**** Supplied data ****
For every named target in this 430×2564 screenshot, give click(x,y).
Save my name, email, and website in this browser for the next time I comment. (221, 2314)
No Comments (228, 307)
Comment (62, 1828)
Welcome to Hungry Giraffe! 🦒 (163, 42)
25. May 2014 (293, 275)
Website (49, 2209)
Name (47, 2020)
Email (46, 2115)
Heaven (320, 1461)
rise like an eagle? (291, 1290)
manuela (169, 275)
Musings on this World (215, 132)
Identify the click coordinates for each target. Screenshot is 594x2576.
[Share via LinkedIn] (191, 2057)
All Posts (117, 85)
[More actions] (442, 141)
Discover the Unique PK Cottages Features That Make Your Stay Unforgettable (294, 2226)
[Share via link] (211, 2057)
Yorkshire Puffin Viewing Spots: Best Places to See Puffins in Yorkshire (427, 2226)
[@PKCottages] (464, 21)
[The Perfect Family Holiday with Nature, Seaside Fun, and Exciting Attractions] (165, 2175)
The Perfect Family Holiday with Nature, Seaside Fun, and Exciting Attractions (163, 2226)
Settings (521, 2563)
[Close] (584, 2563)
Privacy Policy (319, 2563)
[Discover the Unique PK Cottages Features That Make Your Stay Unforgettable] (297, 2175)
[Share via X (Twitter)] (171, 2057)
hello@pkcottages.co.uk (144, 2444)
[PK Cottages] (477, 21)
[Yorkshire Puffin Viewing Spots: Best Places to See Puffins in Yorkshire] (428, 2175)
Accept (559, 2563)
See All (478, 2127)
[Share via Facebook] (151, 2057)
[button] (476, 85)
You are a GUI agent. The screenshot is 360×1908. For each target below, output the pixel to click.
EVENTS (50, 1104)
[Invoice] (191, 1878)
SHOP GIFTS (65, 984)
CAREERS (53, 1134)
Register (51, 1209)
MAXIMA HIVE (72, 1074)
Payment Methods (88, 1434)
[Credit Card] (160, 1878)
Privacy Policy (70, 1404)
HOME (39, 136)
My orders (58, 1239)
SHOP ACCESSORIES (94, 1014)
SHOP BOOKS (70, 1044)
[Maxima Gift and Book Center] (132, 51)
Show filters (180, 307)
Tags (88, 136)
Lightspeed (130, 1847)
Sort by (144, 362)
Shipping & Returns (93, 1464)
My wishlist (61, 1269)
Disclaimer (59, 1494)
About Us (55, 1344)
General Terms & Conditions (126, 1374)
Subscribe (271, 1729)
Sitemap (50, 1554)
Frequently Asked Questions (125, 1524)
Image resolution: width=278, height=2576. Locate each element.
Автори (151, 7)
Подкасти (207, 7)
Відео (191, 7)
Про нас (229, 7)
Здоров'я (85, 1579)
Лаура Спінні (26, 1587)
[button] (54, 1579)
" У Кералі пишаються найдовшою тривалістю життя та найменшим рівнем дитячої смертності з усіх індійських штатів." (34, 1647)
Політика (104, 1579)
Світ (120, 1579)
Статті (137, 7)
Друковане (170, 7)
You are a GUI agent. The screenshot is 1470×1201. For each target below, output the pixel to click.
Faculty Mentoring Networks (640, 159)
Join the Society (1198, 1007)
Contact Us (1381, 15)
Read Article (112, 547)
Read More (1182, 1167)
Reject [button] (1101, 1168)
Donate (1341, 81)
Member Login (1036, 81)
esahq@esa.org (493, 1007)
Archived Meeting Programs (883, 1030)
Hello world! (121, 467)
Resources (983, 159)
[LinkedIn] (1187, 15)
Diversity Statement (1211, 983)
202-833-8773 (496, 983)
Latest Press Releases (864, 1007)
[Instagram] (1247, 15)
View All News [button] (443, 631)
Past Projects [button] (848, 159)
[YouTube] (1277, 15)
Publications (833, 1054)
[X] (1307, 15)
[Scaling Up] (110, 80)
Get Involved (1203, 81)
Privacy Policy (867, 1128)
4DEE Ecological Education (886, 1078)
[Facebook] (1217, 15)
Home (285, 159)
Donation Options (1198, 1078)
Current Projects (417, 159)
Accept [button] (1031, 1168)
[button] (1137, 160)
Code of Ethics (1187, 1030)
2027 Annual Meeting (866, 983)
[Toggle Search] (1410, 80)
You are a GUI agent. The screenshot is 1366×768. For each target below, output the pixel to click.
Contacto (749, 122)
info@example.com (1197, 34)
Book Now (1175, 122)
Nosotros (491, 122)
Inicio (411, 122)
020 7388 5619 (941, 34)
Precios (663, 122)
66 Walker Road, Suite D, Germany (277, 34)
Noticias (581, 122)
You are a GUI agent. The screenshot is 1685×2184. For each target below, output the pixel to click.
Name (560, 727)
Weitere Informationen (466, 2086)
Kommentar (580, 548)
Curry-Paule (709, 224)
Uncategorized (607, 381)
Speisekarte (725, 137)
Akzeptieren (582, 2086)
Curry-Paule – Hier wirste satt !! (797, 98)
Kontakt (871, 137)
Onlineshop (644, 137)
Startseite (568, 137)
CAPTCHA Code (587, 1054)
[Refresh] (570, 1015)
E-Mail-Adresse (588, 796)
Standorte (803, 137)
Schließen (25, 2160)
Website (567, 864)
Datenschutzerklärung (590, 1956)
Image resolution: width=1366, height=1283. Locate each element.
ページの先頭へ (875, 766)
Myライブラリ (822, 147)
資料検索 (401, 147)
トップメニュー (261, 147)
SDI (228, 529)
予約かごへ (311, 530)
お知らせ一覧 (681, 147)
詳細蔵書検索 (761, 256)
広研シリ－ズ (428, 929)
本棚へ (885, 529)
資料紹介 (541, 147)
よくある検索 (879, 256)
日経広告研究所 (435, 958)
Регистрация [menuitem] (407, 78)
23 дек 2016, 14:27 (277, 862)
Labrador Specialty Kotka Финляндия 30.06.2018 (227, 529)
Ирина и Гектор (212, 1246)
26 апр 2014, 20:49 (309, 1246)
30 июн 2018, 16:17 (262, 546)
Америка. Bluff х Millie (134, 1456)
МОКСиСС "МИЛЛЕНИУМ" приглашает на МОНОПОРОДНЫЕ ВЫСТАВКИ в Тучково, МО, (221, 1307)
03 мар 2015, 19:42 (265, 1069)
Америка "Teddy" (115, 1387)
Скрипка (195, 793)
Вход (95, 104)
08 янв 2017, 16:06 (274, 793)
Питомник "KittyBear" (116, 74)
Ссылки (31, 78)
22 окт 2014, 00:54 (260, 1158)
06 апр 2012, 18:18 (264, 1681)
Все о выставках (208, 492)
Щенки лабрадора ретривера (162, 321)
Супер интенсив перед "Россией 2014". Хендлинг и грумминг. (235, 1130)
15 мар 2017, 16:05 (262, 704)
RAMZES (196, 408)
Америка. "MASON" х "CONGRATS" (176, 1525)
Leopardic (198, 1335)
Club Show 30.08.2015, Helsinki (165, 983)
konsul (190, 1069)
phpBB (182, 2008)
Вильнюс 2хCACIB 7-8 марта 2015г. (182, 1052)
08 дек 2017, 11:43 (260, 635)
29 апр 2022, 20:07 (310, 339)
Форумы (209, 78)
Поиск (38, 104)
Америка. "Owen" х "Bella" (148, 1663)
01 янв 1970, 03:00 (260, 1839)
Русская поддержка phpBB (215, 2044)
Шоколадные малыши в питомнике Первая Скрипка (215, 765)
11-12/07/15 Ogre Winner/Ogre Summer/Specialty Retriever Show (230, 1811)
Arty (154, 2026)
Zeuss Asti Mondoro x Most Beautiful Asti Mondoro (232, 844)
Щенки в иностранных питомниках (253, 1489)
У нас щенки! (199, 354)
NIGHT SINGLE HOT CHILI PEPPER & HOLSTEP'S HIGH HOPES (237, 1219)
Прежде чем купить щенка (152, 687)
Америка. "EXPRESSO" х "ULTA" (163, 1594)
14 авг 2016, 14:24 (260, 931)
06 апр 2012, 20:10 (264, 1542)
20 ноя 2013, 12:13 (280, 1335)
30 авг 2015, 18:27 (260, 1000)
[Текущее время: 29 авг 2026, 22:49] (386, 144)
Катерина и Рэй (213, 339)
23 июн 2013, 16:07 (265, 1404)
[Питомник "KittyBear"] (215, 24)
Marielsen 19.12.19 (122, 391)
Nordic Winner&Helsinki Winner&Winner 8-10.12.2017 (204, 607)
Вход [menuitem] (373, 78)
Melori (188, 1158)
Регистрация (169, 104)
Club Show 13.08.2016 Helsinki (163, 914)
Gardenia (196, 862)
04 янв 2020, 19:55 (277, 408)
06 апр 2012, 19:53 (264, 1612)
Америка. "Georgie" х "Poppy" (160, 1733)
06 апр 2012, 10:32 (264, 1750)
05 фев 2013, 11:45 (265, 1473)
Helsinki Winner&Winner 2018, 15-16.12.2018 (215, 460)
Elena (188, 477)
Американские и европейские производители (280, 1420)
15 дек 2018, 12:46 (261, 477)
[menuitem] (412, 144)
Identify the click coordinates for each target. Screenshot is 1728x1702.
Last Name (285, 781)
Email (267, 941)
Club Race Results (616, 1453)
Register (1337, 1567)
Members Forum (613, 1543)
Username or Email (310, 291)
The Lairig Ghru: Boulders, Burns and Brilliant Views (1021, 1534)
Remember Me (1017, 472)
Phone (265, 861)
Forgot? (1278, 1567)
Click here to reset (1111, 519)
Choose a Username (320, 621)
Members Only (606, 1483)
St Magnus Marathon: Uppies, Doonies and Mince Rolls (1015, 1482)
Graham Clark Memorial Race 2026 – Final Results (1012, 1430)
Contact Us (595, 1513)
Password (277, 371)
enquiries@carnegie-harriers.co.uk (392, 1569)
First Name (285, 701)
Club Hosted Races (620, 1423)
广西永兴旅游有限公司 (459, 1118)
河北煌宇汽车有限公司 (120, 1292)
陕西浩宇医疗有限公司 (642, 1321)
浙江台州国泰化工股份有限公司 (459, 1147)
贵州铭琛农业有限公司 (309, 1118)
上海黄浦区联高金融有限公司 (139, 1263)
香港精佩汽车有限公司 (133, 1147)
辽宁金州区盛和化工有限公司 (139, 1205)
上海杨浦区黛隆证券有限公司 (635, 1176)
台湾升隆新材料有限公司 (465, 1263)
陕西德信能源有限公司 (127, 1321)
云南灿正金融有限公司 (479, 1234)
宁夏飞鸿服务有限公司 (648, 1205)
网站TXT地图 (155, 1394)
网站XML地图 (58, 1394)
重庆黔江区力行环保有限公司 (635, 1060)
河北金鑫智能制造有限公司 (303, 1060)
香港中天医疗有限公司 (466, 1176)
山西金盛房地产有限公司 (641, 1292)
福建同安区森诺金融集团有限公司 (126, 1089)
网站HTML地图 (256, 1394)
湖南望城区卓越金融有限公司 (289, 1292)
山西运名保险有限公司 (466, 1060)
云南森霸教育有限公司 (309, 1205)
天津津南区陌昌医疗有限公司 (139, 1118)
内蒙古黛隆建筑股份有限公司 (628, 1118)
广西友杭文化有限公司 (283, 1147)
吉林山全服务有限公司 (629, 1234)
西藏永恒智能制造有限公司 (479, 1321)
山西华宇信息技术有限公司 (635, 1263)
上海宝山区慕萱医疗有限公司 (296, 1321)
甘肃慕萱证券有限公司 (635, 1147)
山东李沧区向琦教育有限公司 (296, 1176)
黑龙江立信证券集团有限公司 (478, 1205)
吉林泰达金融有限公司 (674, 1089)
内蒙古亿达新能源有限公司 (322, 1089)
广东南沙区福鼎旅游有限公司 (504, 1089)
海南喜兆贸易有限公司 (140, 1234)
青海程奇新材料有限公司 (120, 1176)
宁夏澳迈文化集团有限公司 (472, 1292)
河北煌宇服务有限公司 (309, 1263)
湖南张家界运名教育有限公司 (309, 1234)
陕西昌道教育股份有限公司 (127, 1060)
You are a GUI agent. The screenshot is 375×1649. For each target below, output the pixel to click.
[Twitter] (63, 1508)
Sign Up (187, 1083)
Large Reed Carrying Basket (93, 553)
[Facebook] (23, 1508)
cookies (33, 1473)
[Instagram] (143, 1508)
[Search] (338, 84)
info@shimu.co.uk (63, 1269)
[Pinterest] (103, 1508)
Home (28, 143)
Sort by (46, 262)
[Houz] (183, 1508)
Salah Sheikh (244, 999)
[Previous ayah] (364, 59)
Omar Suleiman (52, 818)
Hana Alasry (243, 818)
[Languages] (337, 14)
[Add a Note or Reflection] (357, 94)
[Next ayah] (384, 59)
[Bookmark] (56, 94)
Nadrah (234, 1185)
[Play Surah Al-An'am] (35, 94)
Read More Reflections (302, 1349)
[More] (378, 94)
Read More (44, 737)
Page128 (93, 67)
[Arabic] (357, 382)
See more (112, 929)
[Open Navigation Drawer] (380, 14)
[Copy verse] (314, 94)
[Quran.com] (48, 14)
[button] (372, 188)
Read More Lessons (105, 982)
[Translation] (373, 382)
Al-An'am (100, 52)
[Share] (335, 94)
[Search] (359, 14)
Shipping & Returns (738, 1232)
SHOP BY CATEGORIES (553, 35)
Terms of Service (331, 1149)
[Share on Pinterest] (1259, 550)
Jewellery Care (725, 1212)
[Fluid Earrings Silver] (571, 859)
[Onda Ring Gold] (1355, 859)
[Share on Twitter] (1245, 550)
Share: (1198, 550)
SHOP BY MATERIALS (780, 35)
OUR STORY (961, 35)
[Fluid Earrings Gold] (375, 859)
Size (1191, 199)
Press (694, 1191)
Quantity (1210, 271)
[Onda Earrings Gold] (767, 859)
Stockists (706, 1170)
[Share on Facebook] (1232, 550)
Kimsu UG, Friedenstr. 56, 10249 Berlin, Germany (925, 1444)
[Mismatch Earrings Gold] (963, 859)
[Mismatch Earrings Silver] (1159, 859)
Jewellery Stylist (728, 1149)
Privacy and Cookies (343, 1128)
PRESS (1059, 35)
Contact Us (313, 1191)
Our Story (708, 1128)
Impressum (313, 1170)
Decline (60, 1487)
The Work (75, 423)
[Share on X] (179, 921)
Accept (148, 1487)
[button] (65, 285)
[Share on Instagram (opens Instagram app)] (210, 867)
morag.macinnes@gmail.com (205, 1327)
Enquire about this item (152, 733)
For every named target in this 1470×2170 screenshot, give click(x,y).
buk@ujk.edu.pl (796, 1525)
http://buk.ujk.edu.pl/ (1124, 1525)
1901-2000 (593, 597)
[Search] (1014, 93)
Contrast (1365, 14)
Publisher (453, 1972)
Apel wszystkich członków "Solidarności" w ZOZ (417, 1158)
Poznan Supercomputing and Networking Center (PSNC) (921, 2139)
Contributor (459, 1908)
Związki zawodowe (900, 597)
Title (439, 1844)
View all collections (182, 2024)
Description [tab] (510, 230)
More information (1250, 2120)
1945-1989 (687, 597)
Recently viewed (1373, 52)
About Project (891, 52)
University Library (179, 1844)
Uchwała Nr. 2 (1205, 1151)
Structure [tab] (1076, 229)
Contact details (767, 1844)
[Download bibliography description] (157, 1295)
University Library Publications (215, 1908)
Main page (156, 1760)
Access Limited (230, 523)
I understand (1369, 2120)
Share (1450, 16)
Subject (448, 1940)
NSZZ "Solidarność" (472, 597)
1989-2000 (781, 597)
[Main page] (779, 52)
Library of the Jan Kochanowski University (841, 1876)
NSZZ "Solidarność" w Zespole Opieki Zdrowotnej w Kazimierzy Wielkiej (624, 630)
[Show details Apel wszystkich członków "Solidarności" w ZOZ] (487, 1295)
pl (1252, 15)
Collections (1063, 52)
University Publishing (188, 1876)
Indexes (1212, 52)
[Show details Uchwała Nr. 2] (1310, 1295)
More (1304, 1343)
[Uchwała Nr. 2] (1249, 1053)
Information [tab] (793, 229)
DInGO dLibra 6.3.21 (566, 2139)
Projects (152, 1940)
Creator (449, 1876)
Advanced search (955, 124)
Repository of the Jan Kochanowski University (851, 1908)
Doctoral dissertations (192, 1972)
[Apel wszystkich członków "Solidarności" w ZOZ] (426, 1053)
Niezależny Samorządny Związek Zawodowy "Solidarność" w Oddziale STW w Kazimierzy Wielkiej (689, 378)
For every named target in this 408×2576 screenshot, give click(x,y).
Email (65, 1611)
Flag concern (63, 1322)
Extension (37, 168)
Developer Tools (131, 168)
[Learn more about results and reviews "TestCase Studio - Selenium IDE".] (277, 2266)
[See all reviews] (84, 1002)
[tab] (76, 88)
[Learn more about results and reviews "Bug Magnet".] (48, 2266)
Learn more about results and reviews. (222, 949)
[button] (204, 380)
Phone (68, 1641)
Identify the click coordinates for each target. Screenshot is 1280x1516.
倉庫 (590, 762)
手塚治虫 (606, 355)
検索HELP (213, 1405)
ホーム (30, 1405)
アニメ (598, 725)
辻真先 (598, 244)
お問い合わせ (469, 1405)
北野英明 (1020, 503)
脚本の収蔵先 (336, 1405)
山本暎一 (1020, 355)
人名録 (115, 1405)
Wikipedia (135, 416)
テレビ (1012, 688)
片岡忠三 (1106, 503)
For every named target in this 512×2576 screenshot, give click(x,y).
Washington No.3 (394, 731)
****
> [Aim of the exercise]
Among the entries above, the line containing "The Work (75, 423)", the line containing "[Download bibliography description]", and all lines between them are to be restated word for word; nothing else belongs in the reply.

> [Result of this exercise]
The Work (75, 423)
[Share on X] (179, 921)
Accept (148, 1487)
[button] (65, 285)
[Share on Instagram (opens Instagram app)] (210, 867)
morag.macinnes@gmail.com (205, 1327)
Enquire about this item (152, 733)
For every named target in this 1470×2170 screenshot, give click(x,y).
buk@ujk.edu.pl (796, 1525)
http://buk.ujk.edu.pl/ (1124, 1525)
1901-2000 (593, 597)
[Search] (1014, 93)
Contrast (1365, 14)
Publisher (453, 1972)
Apel wszystkich członków "Solidarności" w ZOZ (417, 1158)
Poznan Supercomputing and Networking Center (PSNC) (921, 2139)
Contributor (459, 1908)
Związki zawodowe (900, 597)
Title (439, 1844)
View all collections (182, 2024)
Description [tab] (510, 230)
More information (1250, 2120)
1945-1989 (687, 597)
Recently viewed (1373, 52)
About Project (891, 52)
University Library (179, 1844)
Uchwała Nr. 2 (1205, 1151)
Structure [tab] (1076, 229)
Contact details (767, 1844)
[Download bibliography description] (157, 1295)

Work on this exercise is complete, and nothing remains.